Cure in colon cancer—maybe except for low-risk early cancer amenable to endoscopic resection and the low percentage of complete responders to chemotherapy—requires radical surgical resection of the primary tumor and its possible spread to local lymph nodes, lymph vessels, vasculature, and surrounding anatomical structures [45]. For colon cancer, the principle of mesocolic excision has been proposed as a superior surgical technique [1, 8], but is assumed to be technically demanding and require a skillful and meticulous dissection of central vasculature [46]. In particular, this applies to minimally invasive CME, which, according to the available literature, is feasible but sometimes reported to have high complication rates [10, 47] and should only be applied by experienced surgeons [3]. Robotic surgery has gained popularity as a minimally invasive technique with increased degrees of freedom, more precise manipulation, better visualization, and tremor compensation. One might thus ask whether a robotic approach could be more suitable for the demands of mesocolic excision, or even if there is a real need for robotic surgery in this topic.

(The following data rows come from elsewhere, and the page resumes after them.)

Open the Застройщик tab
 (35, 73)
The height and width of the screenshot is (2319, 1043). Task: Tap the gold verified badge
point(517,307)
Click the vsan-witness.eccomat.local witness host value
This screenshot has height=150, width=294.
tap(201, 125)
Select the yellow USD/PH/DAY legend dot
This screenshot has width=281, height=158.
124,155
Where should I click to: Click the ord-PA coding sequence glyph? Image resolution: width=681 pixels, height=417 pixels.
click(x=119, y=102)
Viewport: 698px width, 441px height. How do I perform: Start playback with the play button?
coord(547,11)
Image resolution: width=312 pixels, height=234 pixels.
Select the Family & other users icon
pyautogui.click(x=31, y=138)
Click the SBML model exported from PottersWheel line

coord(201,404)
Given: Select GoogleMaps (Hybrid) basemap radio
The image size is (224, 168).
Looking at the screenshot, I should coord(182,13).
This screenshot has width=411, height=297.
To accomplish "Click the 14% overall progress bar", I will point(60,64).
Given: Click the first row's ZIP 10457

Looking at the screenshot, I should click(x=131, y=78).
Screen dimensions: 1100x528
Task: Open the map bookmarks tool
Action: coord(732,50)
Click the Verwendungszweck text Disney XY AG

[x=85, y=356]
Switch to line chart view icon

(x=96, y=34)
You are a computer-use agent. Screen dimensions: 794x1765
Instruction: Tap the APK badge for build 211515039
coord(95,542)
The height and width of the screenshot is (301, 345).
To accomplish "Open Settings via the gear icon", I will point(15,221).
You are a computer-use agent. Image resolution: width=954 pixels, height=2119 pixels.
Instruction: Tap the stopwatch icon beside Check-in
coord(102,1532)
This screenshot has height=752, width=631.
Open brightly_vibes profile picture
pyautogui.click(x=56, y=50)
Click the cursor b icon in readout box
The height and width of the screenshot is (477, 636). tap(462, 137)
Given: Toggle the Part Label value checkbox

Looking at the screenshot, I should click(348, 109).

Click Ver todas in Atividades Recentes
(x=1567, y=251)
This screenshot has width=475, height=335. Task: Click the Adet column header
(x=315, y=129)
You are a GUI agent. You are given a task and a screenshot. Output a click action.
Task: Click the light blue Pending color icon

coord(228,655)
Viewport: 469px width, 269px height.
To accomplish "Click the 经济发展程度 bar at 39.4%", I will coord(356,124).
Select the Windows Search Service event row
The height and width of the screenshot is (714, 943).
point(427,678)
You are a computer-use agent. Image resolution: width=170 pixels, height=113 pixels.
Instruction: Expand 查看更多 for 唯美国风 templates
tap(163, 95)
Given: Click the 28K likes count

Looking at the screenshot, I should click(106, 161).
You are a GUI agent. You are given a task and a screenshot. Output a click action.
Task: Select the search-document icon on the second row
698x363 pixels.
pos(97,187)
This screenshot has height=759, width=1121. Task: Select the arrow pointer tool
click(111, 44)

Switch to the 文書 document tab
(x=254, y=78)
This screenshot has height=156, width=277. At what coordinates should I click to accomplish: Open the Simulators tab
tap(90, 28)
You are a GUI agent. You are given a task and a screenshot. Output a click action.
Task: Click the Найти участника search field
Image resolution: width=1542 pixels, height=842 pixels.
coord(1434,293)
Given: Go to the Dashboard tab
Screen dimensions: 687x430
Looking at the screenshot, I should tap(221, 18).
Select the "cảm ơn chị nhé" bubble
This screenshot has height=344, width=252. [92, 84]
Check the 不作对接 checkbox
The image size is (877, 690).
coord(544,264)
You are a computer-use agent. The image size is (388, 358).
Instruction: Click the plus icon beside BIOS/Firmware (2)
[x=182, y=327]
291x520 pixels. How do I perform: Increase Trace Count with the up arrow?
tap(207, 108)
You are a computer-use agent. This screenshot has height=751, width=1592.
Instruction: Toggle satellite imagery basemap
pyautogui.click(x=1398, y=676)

According to the current literature on mesocolic excision for colon cancer, there is no significant advantage for robotic surgery as compared to laparoscopy. One can cautiously suggest a reduced conversion and lower leakage rate for robotic CME; however, data are scarce, with only retrospective analyses and case series and no randomized controlled studies or resilient systematic reviews on this topic published so far. From an oncologic point of view, robotic surgery in current publications shows a tendency toward a higher lymph node yield and it has been shown that the number of resected lymph nodes directly correlates with prognosis [48, 49]. Because of missing follow-up data in almost all robotic series (except the publication of Spinoglio [27]), a positive effect on the oncologic outcome, however, cannot be derived.

Irrespective of the mentioned “hard facts,” robotic surgery offers features which will likely become more important in the future, such as a shorter learning curve and, supposedly, an improved applicability for younger surgeons. Although not impacting the current situation, these issues might gain in importance with the next generation of surgeons. In this context, ergonomic aspects also have to be addressed, which seem improved when using a robotic console [50].

Finally, robotic surgery began by replicating the established techniques of laparoscopic CME but is moving toward unique “robotic interventions.” As an example, we would like to refer to the principle of “bottom-to-up” dissection for CME in right-sided cancer reported herein, which in the study by Schulte am Esch, led to an increased lymph node yield [19]. Similarly, the broad application of intracorporal anastomosis in robotic surgery highlights the favorable abilities of this technique.

Will the conclusion accordingly end up as “no need for robotic surgery in minimally invasive CME”? Most probably not. The method of robotic mesocolic excision has just been introduced but has not yet been standardized, as several more recent publications on technical modifications show. To answer the initial question, we first have to wait for long-term results, oncologic follow-up data, and larger prospective series, preferentially in a randomized study design. It is difficult to predict whether there will ever be a significant difference, as the surgeon is the factor impacting most on surgical outcome and not the applied method. On the other hand, if a procedure is easier and more skillful to perform, with a lower conversion rate [51] and ergonomic advantages, things that are already attributed to robotic surgery, it will benefit both patients and surgeons and thus definitely be needed.